The Other Side of the Wind fait partie de ces films qu’il est totalement impossible d’appréhender sans en connaitre le contexte de création, un serpent de mer d’une telle ampleur dans l’histoire du cinéma, et de celle de son créateur, que le résultat final ne peut que générer frustration et étonnement, voire une certaine gêne.

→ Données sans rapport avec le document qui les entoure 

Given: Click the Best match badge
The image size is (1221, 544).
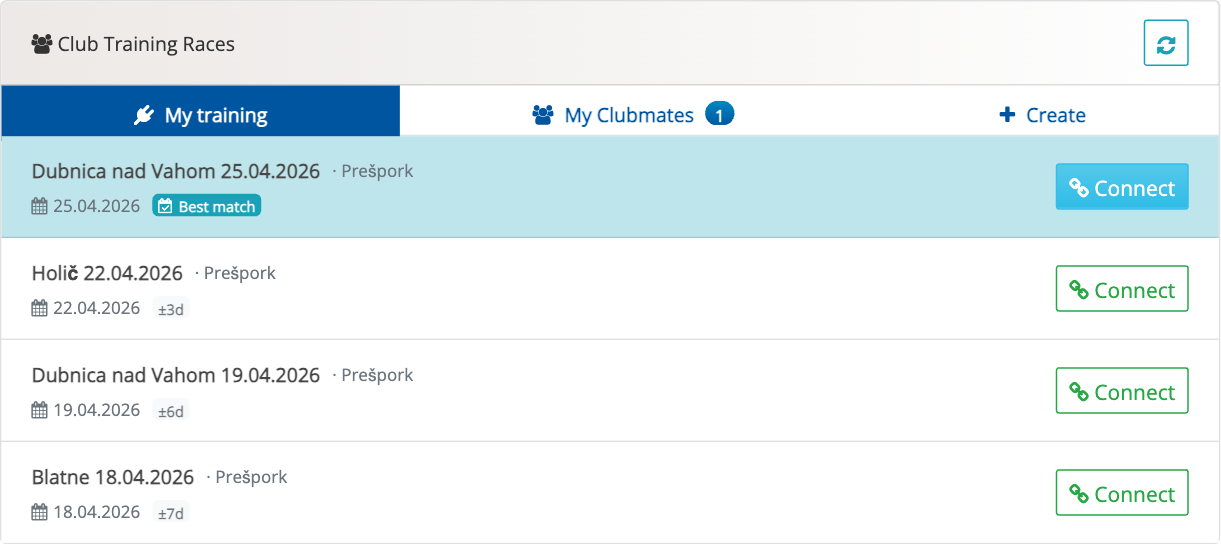Looking at the screenshot, I should click(x=207, y=207).
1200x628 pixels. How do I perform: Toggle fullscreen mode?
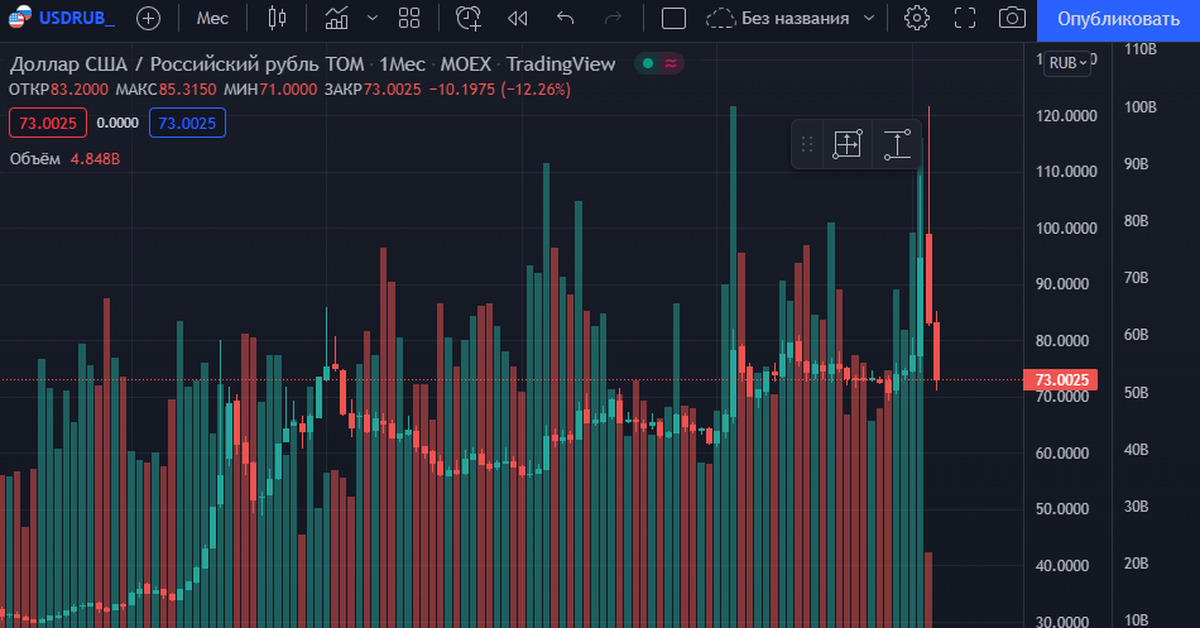[x=964, y=18]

Dernier film inachevé d’Orson Welles (parmi un certain nombre d’autres, dont le fameux Don Quichotte), bloqué durant des décennies dans un imbroglio politico-financier international, l’œuvre est à l’image des derniers projets d’un cinéaste devenu aussi inclassable qu’ingérable : un miroir complexe, une mise en abyme poisseuse sur les affres de la création, flirtant avec le génie par instants, trébuchant à de nombreuses reprises, dans le bruit, la fureur et la frénésie d’un bout à bout dont on ne peut s’empêcher de questionner la légitimité : quels choix furent faits, par qui, au nom de quelles intentions ? Lorsqu’on sait que Welles lui-même naviguait à vue et modifiait sans cesse un projet dénué de script, on peut se permettre quelques doutes.

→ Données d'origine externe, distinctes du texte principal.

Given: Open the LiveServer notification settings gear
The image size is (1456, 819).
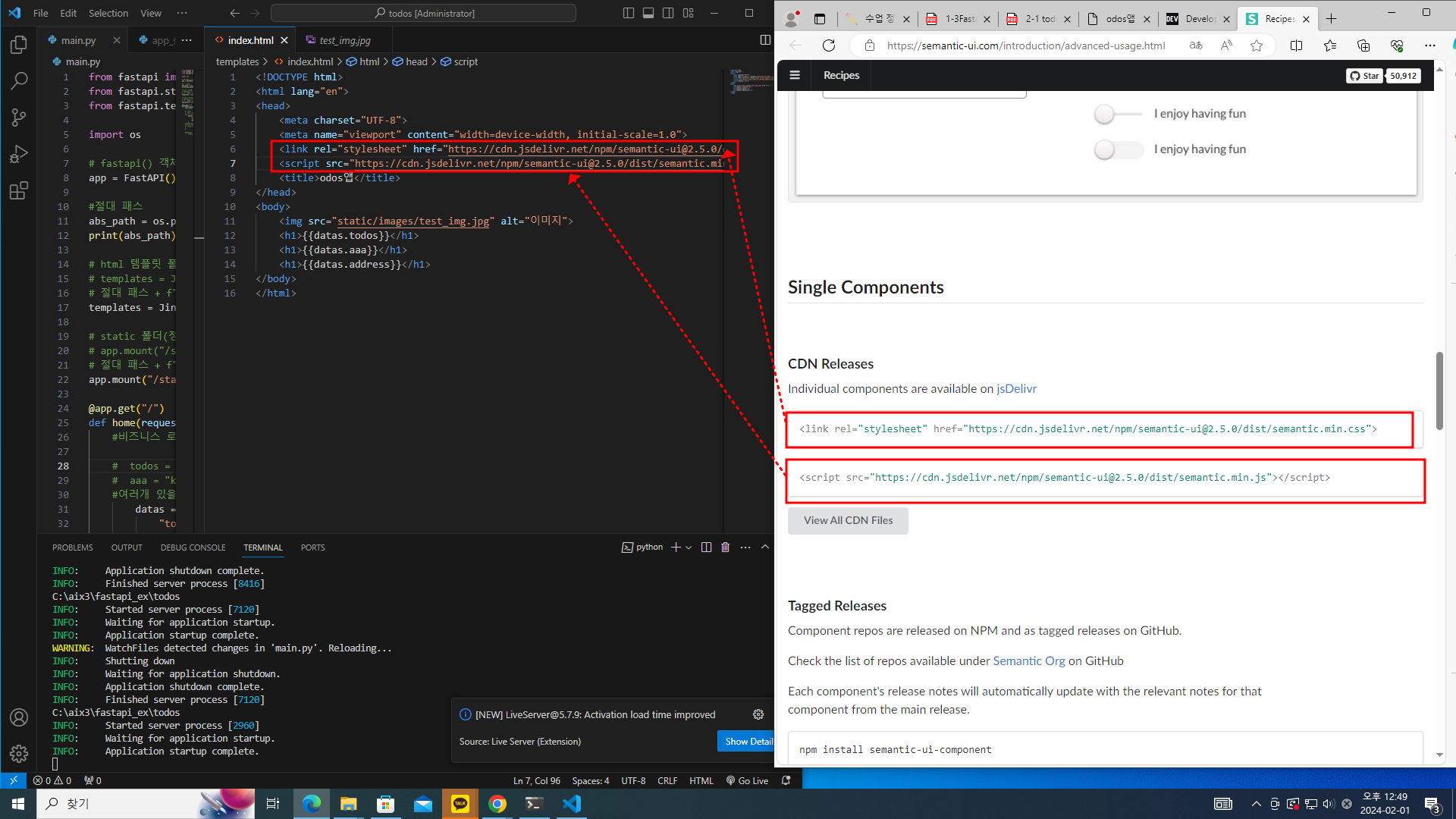Looking at the screenshot, I should 758,714.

Que reste-t-il ? Un récit qui, bien évidemment, évoque un cinéaste en pleine crise, dont on retrace la dernière soirée lors d’une fête qui va déraper, et à laquelle sont conviés les acteurs du système hollywoodiens pour un défilé satirique en forme de règlement de compte. La journaliste carnassière (inspirée de Kael), le jeune réalisateur venu vampiriser le mentor (Bogdanovich, dans un rôle qui renvoie à sa propre personne), l’équipe technique, les comédiens et jusqu’à la lolita singeant Cybill Shepherd, draguée à 19 ans par le même Bogdanovich : les références sont constantes, le tout dans un faux documentaire sur le modèle du found footage, puisqu’on est censé monter toutes les bandes (noir et blanc, couleur, vidéo…) tournées cette ultime nuit du grand réalisateur - campé par un John Huston royal.
Welles l’a dit clairement, il avance masqué : le style documentaire (caméra à l’épaule, cuts ultra radicaux, jusqu’à la nausée) ne lui correspond pas, mais semble, fiévreusement, tourner autour de sa stature de créateur et tenter de l’atteindre, notamment en sondant tous les parasites qui l’entourent. On voit poindre par instants la tentation de marcher sur les terres de Cassavettes, par cette improvisation vivace et ce désir de saisir au vol une intensité dans une gradation jusqu’à la crise. Mais force est de reconnaitre qu’on n’y parvient pas vraiment.
En alternance de cette nuit agitée, de larges extraits du film qu’il cherche à achever sont projetés : dans une salle de projection, dans la villa puis dans un drive in, jouant toujours de la rupture de la transgression, miroir inversé en contrepoint de cette sinistre foire aux vanités : la nature, la couleur, des plans d’ensemble, des rôles muets pour un pastiche du cinéma européen – Antonioni en tête. Puissamment érotique, comme jamais Welles ne l’a été, probablement l’apport d’Oja Kodar, sa sculpturale et jeune maîtresse créditée à l’écriture. L’occasion de séquences psychédéliques (un corps à corps torride et chromatique dans une voiture sous la pluie) ou plus perverses (une orgie très formaliste dans des toilettes publiques que ne renierait pas De Palma), autre amusement pour un cinéaste probablement fatigué de continuer sur sa propre voie où, de toute façon, personne ne le suit plus.
Le film, il faut bien le reconnaître, est éreintant, comme le fut son processus de création. La logorrhée des personnages contamine plus qu’elle ne le devrait le propos d’ensemble ; on peut, certes, tisser en permanence des liens entre cette fiction et les conditions de création de l’œuvre elle-même, et il y a évidemment quelque chose de fascinant et de très émouvant à voir exhumé le cinéma d’un grand génie du septième art après plus de quarante ans d’enfermement. Mais c’est aussi là sa limite : œuvre malade et auto-référentielle, torturée et faussement maline, The Other Side of the Wind souffre d’un handicap majeur : parce que son créateur y hurle sous de trop nombreux masques sa défaite et sa frustration, parce que le résultat final est lui-même discutable, elle reste à jamais inachevée, comme l’est notre expérience de spectateur, voyeur dans des coulisses qui auraient peut-être dû rester à l’abri des regards.